No matter how good your store looks, no matter what you sell, and no matter how much money you spent on your graphic designs, no one is going to feel good about shopping with you, if your shop turns into a sweatbox in the summer, and a freezer in the winter.

Your first order of business should be to install systems to maintain a comfortable temperature, regardless of the time of year. Heating systems to be activated in winter, for one thing, but also commercial fans, such as those available from Just Fans, for cooling things in the summer.

Of course, fans and radiators are all very well, but they don’t account for the entire issue of temperature management on their own.
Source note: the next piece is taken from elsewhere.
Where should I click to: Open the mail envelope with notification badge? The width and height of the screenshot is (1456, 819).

You also need to ensure that your store building is well insulated, you need to see that the windows have double glazing, ensure that the doors fit snugly in their frames, and so on.
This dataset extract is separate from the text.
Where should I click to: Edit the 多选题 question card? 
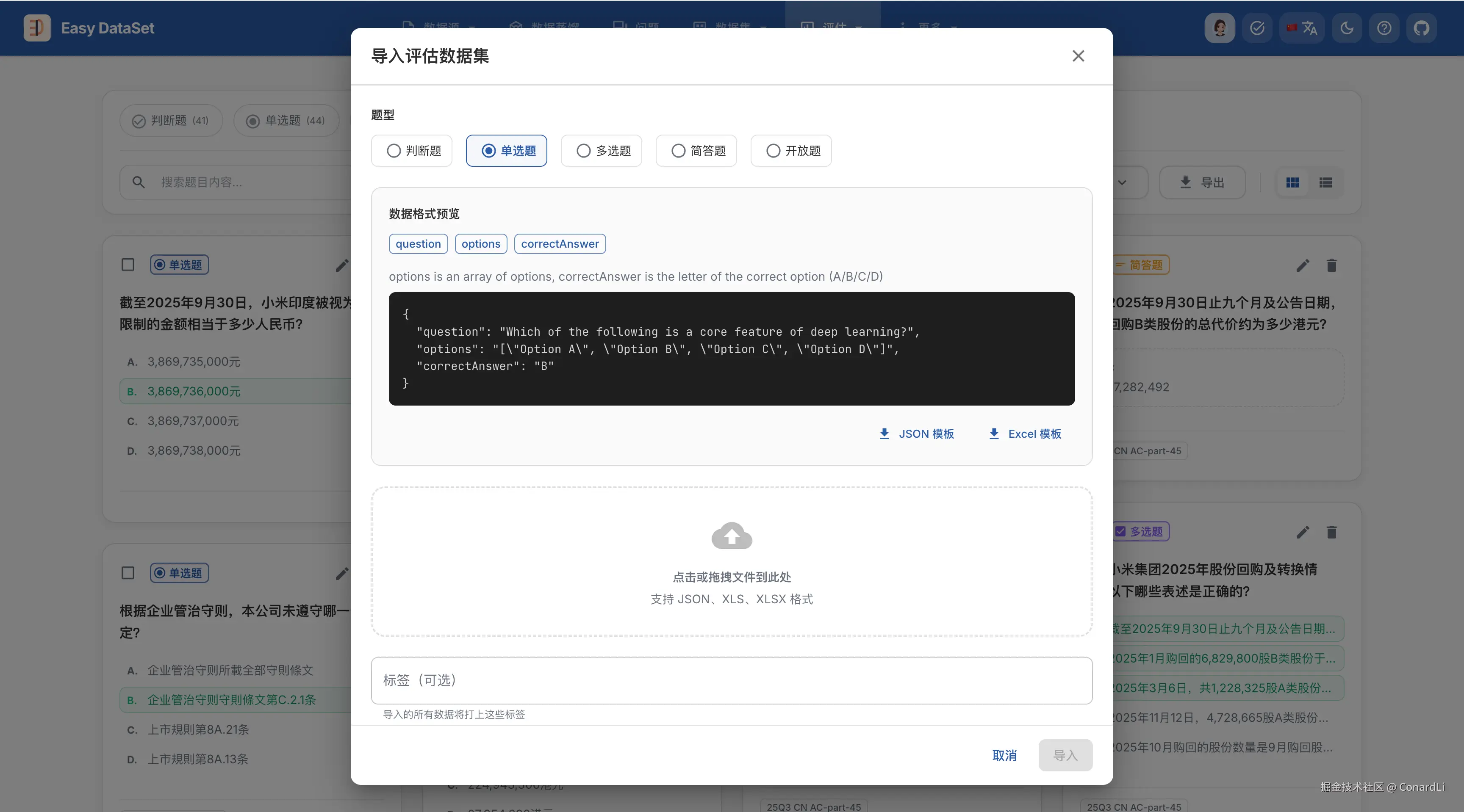point(1303,532)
Additionally, you might want to look into changing the kind of carpeting you have on the floors, the kinds of paint you use on the walls, and other minor factors that may nonetheless play a role.

Present the most popular and everyday items in clear view, near the front of the store

It may be that a grocery store can benefit from putting bread and milk near the front of the store, but even if you run an electronics company, focusing on high-end goods, you should absolutely present the most popular and “every day” of the items you sell, in clear view, near the front of the store.

In all probability, most people who enter your store will be looking for the most popular items. Not many aspects of the shopping experience are considered as universally frustrating and unwelcome as roaming around a shop, looking for an item that should be a clear display, and finding it impossible to locate.

If there’s any chance that your store might be arranged in a chaotic, or unintuitive manner, shift the aisles around so that people have the best possible chance of finding what they want in a hurry, under their own steam, and without needing to ask for help.

Arrange things so that the tills (and staff) are clearly visible

If not being able to easily find the items they want is the number one frustration that a customer might have in a shop, not being able to easily locate the tills (or any staff members) is undoubtedly a close second.

If you operate a larger store, in particular, make the tills clearly visible. Have signs pointing towards them, and have the tools themselves isolated as separate “islands”, as much as possible. Avoid “tucking” the tills away, somewhere in a nondescript corner of the shop, obscured by high shelves, and with no clear signage.

If someone has to spend 10-minutes looking for the tills, they may not walk out of the shop without making a purchase, but they are pretty unlikely to come back or to recommend the store to a friend.

Likewise, no matter how intuitive you think your store is, and no matter whether or not you’ve got self-checkout facilities set up with the highest quality modern technology, you simply need to have members of staff on hand to address customer concerns, answer questions, and all the rest.

If your shop is understaffed, and if those staff members are hidden away in the back, or apparently materialise at irregular intervals, customers are going to feel that the whole experience is impersonal, and that the shop is somehow unaccountable to their wishes.

Arrange things in the shop so that the tills, and staff, are clearly visible, and so that there is always someone on shift whose job it is to deal with confused-looking customers.

Go for a “minimalist”, “decluttered” approach to arrangement and organisation

Your shop should be a pretty tidy place. That is to say, anything that isn’t directly relevant to the customer shopping experience should be excluded ruthlessly, for the sake of making the environment more streamlined, attractive, and intuitive.

“Minimalism” is something that gets talked about a lot these days, as a de-cluttered home environment is meant to improve your quality of life.

Well, by the same token, a de-cluttered shop environment is going to improve your customers’ experience.

Try to create aisles which are sufficiently wide for people to pass by each other easily, without bumping against one another (research has shown that when people brush against each other in a shop, even casually, they will often almost immediately leave), and minimise any ornaments or decorations that could make the place appear too “busy.”